I C 1491/17 - wyrok z uzasadnieniem Sąd Rejonowy w Olsztynie z 2017-10-30

Sygn. akt I C 1491/17

WYROK

W IMIENIU RZECZYPOSPOLITEJ POLSKIEJ

Dnia 30 października 2017 r.

Sąd Rejonowy w Olsztynie, I Wydział Cywilny,

w składzie:

Przewodniczący: SSR Tomasz Bulkowski

Protokolant: starszy sekretarz sądowy Karolina Mazan – Berent

po rozpoznaniu w dniu 16 października 2017 r., w O., na rozprawie,

sprawy z powództwa B. M.

przeciwko (...) S.A. z siedzibą w W., K. Ł. (1)

o zapłatę

I  zasądza od pozwanych na rzecz powoda kwotę (...),50 (tysiąc trzysta sześćdziesiąt cztery 50/100) złotych z ustawowymi odsetkami:

- od kwoty 1030 (tysiąc trzydzieści) złotych od dnia 14 marca 2016 roku, do dnia zapłaty;

- od kwoty 334,50 (trzysta trzydzieści cztery 50/100) złotych od dnia 25 maja 2017 roku, do dnia zapłaty,

z zastrzeżeniem, że spełnienie świadczenia przez któregokolwiek pozwanego zwalnia drugiego pozwanego;

II  oddala powództwo w pozostałym zakresie;

III  zasądza od powoda na rzecz każdego z pozwanych kwotę (...),85 (trzy tysiące trzydzieści dziewięć 85/100) zł tytułem zwrotu kosztów procesu.

SSR Tomasz Bulkowski

Sygn. akt I C 1491/17

UZASADNIENIE

Powód B. M. złożył pozew przeciwko (...) S.A. w W. i K. Ł. (1), w którym domagał się zasądzenia od pozwanych solidarnie kwoty 13 823,12 zł z ustawowymi odsetkami od dnia 13 marca 2016 roku do dnia zapłaty, a także kosztów procesu. Uzasadniając pozew podał, że 11 lutego 2016 roku w (...) Myjni (...) w O. doszło do uszkodzenia jego samochodu. Właścicielem myjni był pozwany K. Ł. (1) , który posiadał ubezpieczenie odpowiedzialności cywilnej w pozwanym Towarzystwie (...). Powód dochodził w pozwie 1030 zł stanowiącej różnicę pomiędzy wyceną dokonaną przez ubezpieczyciela, a wypłaconym odszkodowaniem, 1280 zł tytułem zwrotu kosztów wyceny szkody oraz opłat za parkowanie, 150 zł za holowanie pojazdu oraz 11 200 zł odszkodowania w związku z używaniem pojazdu zastępczego. Dodatkowo powód skapitalizował odsetki od kwoty 11 200 zł za okres od 13 marca do 3 czerwca 2016 r., które wynosiły 263,12 zł.

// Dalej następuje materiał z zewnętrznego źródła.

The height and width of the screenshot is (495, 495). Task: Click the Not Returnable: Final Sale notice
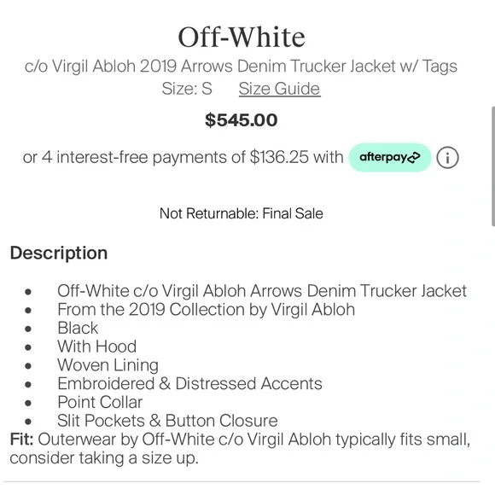[x=242, y=213]
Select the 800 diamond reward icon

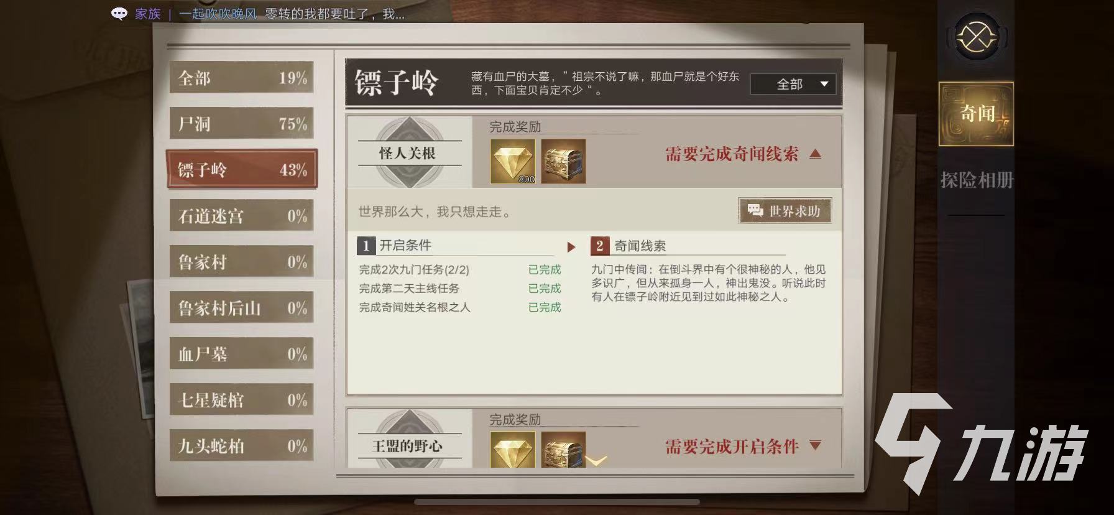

Pozwany K. Ł. (1) wniósł o oddalenie powództwa oraz zasądzenie od powoda kosztów procesu. Wskazał, że powód może dochodzić odszkodowania bezpośrednio od ubezpieczyciela, z którym zawarł umowę. Zdaniem pozwanego ubezpieczyciel spełnił swój obowiązek i wypłacił odszkodowanie. Pozwany nie kwestionował określonej przez rzeczoznawcę ubezpieczyciela wysokości wycenionej szkody, natomiast podkreślił, że nie może ponosić winy za ewentualne opóźnienia w wypłacie odszkodowania, które skutkowały stratą powoda w postaci kosztów wynajmu samochodu oraz innymi wymienionymi w pozwie. Pozwany zarzucił również, że w sprawie zachodzi odpowiedzialność „in solidum”.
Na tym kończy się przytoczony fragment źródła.